More than 250 people are expected to attend a first-of-its-kind conference on soil remediation in November created by Charis Y. Gehret ’01.

“It’s been an incredible experience to turn an idea into a well-publicized event with more than 50 presenters from around the country, coverage in four industry publications, sold-out exhibit space, and more than a dozen sponsors,” Gehret says.

General manager of EnviroBlend® Products, Premier Magnesia, LLC, Conshohocken, Pa., Gehret oversees the development of site-specific chemistries used to treat heavy metals contamination in soil, groundwater, and industrial waste streams. She noticed a gap between information available for remediating chemically contaminated sites, commonly known as brownfields, and the people who need that knowledge.

“Rather than answering questions over and over on an individual basis, I decided to put together a national event to bring the most up-to-date information on brownfield redevelopment to the industry,” Gehret says. The resulting RE3 Conference is set for Nov. 12-14 in Atlantic City, N.J.

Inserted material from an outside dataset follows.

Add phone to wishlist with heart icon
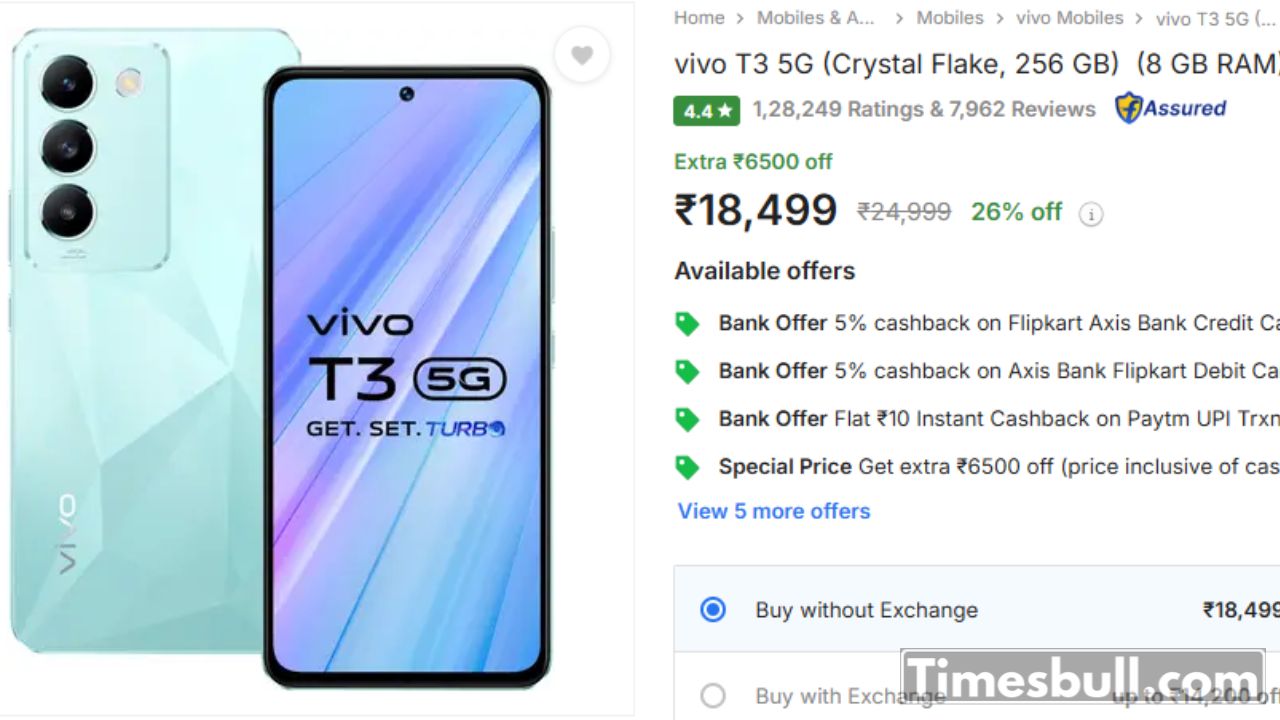 pos(582,56)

RE3 (remediation, renewal, and results) will provide information regarding options and opportunities for redeveloping sites contaminated with heavy metals and organic chemicals. It is designed for technicians, regulators, developers, and owners.

“My career is 50 percent technical and 50 percent business development,” says Gehret, a psychology graduate. “I use my scientific knowledge every day as well as my ‘think-outside-the-box attitude,’ which was encouraged by my psychology professors. The most valuable lesson I learned is that expanding your horizons not only in experience, but also in how you view yourself and capabilities, is often what makes the difference between good and great.”

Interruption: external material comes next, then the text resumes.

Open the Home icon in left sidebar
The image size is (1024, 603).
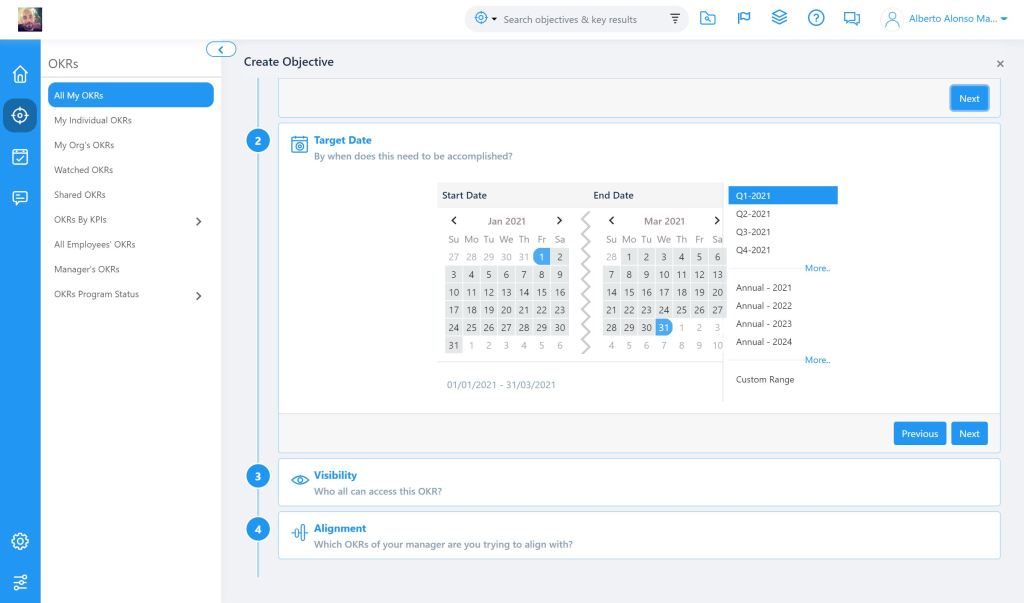coord(20,75)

Gehret is the daughter of Charles H. Gehret ’55, founder of Premier Magnesia, and cousin of Melissa Stevens ’02. She hired Derek Pizarro ’04 to head the company’s remediation division after meeting him at a Marquis Society reception.

In designing the conference, Gehret solicited advice from some of the top engineers and geologists in the field, New Jersey and Pennsylvania environmental divisions, and the U.S. Environmental Protection Agency.

The conference has two tracks–a technical one geared for engineers, geologists, and others that deals with contamination, and a development one for developers and owners who redevelop sites.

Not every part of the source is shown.